Published on: February 5, 2018by Kevin Coupe
The Washington Times has a story about how as of July 1, Best Buy no longer will carry CDs in its stores.
It will, however, “continue carrying vinyl records, but will start selling albums alongside its turntables.” Recorded music no longer will have its own special section in its stores.
Some background from the Times piece:
“CD sales have been on the decline in the U.S. for years, however, and lately the business has only generated Best Buy about $40 million annually, Billboard reported — a far cry for what used to be one of the nation’s biggest music retailers.
“CD sales in the U.S. market dropped by 16.3 percent from 125 million copies in 2015 to 104.8 million in 2016, according to an annual end-of-year Nielsen report released in early 2017. Taking into consideration CDs, cassettes and vinyl records, physical album sales at mass-merchant retail chain stores decreased by 24.5 percent during that same span, the report said.
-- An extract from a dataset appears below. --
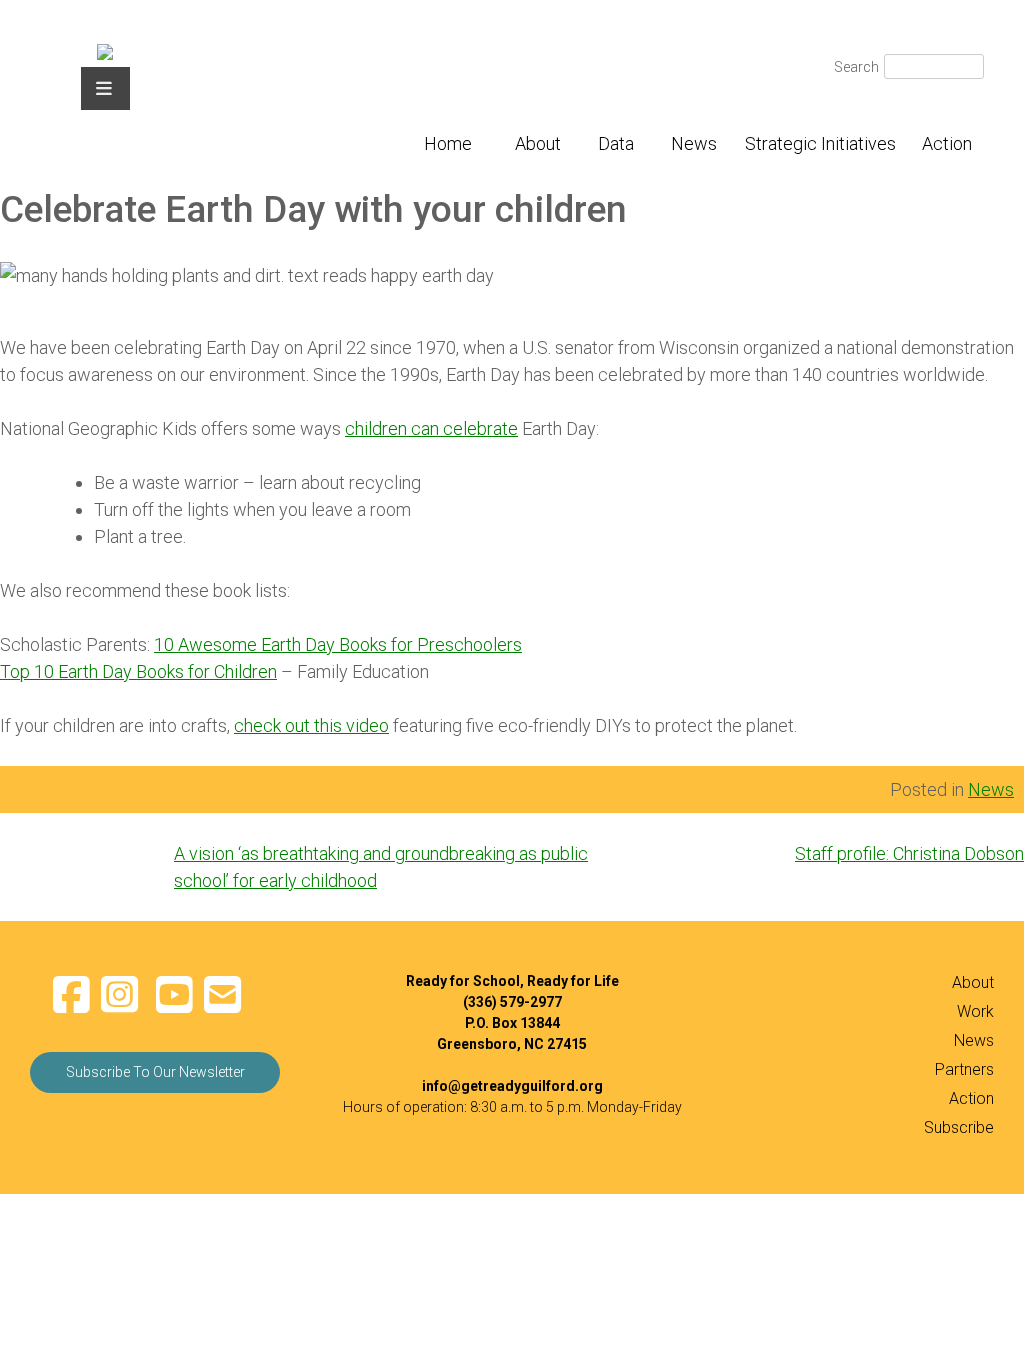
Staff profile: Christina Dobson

“Nielsen’s latest annual year report, report released last month, did not account for CD sales specifically but said that total physical album sales had dropped 16.5 percent since 2016, down to 102.9 million copies in 2017. About 14.3 million of those albums were vinyl, according to the latest report.”
Life spans end. New technology takes over. Old, improved technology gets a new life. And retailers have to adapt.
And I’m not just talking about Best Buy and CDs. This is a metaphor for a process with which every retailer must deal.
It is both the circle of life and an Eye-Opener.